Читаем Политика и театр в Европе XX века. Воображение и сопротивление полностью

МАТЬ…Почему бы господину Сухлинову не урезать по своей воле заработную плату? Чья фабрика-то – его или ваша?

ИВАН…Пусть фабрика принадлежит ему, но, закрывая ее, он отбирает у нас тем самым наш рабочий инструмент.

МАТЬ. Потому что инструмент принадлежит ему, как мне – мой стол.

АНТОН. Да. Но, по-вашему, правильно, что наш инструмент принадлежит ему?

МАТЬ (громко). Нет! Но, правильно это, по-моему, или нет, – инструмент все равно принадлежит ему. Может, кому-нибудь покажется неправильным, что стол мой принадлежит мне.

МАША. Стол, само собой разумеется, может вам принадлежать. И стул тоже. Никому от этого беды нет. Если вы его поставите на чердак – кому какое дело. Но если вам принадлежит фабрика, то можно навредить сотням людей.

ИВАН. Потому что в ваших руках весь их рабочий инструмент, и, значит, вы можете этим пользоваться.

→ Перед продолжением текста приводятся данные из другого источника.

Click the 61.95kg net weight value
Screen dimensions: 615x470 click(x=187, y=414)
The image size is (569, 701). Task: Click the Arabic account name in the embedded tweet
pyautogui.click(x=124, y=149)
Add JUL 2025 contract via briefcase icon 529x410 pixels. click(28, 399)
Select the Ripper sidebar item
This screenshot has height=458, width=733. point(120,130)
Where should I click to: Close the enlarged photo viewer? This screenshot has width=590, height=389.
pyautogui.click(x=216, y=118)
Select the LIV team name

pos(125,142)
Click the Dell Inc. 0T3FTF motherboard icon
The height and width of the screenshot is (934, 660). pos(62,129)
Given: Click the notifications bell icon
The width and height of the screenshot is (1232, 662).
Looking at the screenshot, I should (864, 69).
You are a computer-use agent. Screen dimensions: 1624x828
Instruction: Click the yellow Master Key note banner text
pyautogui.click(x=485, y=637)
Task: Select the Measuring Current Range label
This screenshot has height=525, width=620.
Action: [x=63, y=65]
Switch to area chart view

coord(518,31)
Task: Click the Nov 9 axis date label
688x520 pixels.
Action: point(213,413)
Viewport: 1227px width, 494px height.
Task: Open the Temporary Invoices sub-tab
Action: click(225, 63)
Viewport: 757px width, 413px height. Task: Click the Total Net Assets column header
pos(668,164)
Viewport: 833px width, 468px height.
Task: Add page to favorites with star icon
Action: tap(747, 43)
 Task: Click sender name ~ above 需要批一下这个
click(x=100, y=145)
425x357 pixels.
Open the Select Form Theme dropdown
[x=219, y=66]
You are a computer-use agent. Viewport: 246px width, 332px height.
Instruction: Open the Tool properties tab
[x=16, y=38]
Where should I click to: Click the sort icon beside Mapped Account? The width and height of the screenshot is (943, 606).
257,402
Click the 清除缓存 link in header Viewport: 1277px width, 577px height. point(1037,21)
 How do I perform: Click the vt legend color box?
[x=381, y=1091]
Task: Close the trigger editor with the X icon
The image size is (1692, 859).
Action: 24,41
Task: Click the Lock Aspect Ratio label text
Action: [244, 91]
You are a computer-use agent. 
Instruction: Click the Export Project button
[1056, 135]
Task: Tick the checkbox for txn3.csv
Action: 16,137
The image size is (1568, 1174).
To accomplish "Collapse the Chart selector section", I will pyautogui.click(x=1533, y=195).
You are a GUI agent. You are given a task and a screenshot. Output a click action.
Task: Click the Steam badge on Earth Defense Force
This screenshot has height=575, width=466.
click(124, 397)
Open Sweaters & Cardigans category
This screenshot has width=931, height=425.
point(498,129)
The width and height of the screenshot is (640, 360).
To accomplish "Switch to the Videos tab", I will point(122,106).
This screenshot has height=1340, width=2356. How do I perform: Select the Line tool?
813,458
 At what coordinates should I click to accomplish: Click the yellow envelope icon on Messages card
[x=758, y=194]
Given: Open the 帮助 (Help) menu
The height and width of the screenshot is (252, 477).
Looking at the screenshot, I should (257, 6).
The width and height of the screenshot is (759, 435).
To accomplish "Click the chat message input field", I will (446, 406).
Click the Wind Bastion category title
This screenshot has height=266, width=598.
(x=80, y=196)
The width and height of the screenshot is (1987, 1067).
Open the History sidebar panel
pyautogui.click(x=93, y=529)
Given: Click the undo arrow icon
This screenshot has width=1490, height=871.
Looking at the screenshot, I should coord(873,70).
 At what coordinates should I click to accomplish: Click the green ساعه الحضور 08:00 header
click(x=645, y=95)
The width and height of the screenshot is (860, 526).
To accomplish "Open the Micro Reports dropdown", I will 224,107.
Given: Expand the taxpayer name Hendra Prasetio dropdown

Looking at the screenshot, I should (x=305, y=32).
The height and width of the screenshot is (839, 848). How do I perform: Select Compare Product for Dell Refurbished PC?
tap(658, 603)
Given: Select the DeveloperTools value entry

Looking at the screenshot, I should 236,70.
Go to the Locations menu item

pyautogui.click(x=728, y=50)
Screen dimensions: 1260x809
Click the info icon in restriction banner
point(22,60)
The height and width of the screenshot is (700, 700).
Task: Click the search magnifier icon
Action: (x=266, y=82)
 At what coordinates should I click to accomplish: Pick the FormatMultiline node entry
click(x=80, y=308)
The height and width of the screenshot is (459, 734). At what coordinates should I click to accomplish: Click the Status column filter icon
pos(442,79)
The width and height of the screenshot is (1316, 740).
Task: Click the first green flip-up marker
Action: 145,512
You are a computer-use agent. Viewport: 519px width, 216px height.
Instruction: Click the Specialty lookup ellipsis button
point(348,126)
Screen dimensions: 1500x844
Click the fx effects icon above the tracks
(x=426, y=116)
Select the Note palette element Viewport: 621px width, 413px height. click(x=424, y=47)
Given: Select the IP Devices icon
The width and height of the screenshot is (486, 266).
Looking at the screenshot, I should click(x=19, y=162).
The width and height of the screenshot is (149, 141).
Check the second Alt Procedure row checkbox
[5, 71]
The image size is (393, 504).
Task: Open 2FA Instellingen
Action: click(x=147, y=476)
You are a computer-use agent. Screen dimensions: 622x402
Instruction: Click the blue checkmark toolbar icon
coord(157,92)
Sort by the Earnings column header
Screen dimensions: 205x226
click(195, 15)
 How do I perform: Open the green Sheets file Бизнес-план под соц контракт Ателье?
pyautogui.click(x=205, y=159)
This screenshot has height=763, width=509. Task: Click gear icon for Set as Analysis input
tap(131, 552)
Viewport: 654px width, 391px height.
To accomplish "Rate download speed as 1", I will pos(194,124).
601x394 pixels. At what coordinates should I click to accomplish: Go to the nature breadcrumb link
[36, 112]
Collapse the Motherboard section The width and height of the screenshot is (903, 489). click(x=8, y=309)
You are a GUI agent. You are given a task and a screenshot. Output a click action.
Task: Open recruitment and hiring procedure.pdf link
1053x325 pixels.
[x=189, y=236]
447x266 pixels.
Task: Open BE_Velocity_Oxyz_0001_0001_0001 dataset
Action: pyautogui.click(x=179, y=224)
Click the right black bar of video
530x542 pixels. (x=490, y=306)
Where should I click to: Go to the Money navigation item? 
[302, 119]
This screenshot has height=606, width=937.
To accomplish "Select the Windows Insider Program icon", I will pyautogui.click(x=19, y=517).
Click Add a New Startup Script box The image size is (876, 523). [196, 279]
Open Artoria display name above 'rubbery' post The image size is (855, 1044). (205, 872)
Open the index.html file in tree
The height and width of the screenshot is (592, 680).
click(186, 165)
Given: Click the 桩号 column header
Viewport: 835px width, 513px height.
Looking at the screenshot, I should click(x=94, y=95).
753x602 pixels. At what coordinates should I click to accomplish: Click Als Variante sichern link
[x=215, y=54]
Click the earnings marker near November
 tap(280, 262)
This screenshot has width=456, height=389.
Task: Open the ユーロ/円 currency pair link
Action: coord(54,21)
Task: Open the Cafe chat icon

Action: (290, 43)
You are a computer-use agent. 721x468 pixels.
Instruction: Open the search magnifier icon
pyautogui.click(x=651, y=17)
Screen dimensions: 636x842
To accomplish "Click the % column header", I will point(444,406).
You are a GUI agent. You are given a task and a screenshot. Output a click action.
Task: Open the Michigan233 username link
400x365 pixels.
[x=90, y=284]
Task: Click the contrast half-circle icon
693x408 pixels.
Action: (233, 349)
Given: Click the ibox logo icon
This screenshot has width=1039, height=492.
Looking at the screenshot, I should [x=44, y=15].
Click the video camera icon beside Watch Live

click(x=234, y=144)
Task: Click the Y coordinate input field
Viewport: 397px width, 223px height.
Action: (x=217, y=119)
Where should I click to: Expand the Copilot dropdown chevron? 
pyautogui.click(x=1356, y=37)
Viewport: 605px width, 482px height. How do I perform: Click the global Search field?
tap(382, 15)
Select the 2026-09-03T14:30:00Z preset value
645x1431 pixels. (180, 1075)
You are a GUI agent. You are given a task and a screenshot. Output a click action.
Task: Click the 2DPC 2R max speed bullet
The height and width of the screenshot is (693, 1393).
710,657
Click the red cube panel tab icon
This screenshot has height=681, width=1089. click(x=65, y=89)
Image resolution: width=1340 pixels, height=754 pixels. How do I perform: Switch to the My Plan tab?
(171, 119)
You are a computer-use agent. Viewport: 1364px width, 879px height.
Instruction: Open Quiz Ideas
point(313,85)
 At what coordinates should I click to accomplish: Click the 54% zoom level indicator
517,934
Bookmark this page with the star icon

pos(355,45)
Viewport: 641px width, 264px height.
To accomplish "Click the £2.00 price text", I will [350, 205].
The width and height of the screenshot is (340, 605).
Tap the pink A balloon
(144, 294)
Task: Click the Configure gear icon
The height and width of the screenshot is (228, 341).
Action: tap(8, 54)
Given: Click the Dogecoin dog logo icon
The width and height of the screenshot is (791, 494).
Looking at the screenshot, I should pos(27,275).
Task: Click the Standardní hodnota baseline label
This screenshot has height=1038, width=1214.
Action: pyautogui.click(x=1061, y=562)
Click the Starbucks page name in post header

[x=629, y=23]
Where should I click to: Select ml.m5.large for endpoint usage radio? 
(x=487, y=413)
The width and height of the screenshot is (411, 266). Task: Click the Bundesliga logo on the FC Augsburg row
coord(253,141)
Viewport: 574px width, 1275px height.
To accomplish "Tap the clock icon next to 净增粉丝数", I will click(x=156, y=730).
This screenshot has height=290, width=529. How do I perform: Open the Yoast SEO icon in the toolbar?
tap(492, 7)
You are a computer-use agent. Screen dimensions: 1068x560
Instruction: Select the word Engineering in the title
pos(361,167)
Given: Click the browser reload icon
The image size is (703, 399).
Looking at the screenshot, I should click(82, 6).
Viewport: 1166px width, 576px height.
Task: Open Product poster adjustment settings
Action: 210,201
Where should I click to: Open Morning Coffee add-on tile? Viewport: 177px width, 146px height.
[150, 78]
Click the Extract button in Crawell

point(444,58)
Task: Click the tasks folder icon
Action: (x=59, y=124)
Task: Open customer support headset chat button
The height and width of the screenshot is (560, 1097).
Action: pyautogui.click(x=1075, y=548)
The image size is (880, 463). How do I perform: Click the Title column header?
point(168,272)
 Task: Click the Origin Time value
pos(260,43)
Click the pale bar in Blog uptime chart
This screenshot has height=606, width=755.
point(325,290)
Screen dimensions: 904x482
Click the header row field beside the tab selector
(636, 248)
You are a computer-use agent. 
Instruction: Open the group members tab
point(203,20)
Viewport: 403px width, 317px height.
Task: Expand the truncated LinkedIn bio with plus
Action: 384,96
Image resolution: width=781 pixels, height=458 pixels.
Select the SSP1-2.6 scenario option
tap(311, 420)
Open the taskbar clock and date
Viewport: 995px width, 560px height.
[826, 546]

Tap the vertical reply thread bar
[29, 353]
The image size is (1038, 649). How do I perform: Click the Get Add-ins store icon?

МАТЬ. Понятно. Этим он может пользоваться. Вы что думаете – за сорок лет я этого не приметила? Но вот чего я не приметила: будто против этого можно что-нибудь поделать [Ibid.: 109–110] (курсив автора).

Рабочие продолжают, они объясняют, что прибыль фабриканта зависит от рабочих и с помощью забастовки они могут осуществлять свою власть над ним. Во время разговора Пелагея Власова размышляет и делает вывод, что жизнь не должна оставаться такой, какой она была всегда. Критическое осмысление позволяет ей по-новому взглянуть на общество и изменить свое поведение в нем. Когда она принимает ряд решений, которые приводят ее к поддержке партийной активности сына и участию в революционном движении, публике предлагают оценить ее действия и критически осмыслить поднятые в спектакле вопросы. Отсутствие у героини выраженных эмоций, ее холодная интеллектуальная позиция, прозаическая манера изображения событий – все эти элементы не позволяют зрителю слишком глубоко сопереживать ей.

Даже когда ее сын убит и ее квартирная хозяйка приходит навестить ее, Пелагея Власова выражает непоколебимую приверженность партии и силе разума. Ее стоицизм удивляет хозяйку, которая принесла свою Библию, чтобы утешить скорбящую женщину. Мать почтительно отказывается взять Библию, потому что она не нуждается в утешении:

ДОМОВЛАДЕЛИЦА. А на днях вы ночью ревели белугой.

Я слышала через стену.

МАТЬ. Простите за беспокойство.

ДОМОВЛАДЕЛИЦА. Да вы не извиняйтесь. Я не к тому. Но скажите – плакали вы от разума?

МАТЬ. Нет.

ДОМОВЛАДЕЛИЦА. Вот видите. Недалеко, значит, уйдешь с вашим разумом.

МАТЬ. Плакала я не от разума. А вот перестала плакать – от разума. То, что сделал Павел, было правильно [Ibid.: 140].

Затем мать продолжает обсуждать важность религии с женщинами, которые пришли утешить ее. Даже в самый тяжелый момент Пелагея Власова занимается политической критикой, основанной на рациональных принципах и материальной реальности, говоря: «К чему мне ваш бог? Какой толк от него?» [Ibid.: 141].

Спектакль заканчивается тем, что Пелагея Власова возглавляет демонстрацию рабочих. Ей уже за 60, и она возглавляет шествие с красным флагом. Как и многие сцены в пьесе, эта написана в форме отчета о прошлом, где каждый персонаж рассказывает о событиях так, как будто они уже случились[106]. Только мать говорит в настоящем времени. Как и начальная сцена, заключительная написана таким образом, чтобы отдалить зрителей от действия и не позволить ключевым урокам затеряться в сюжете.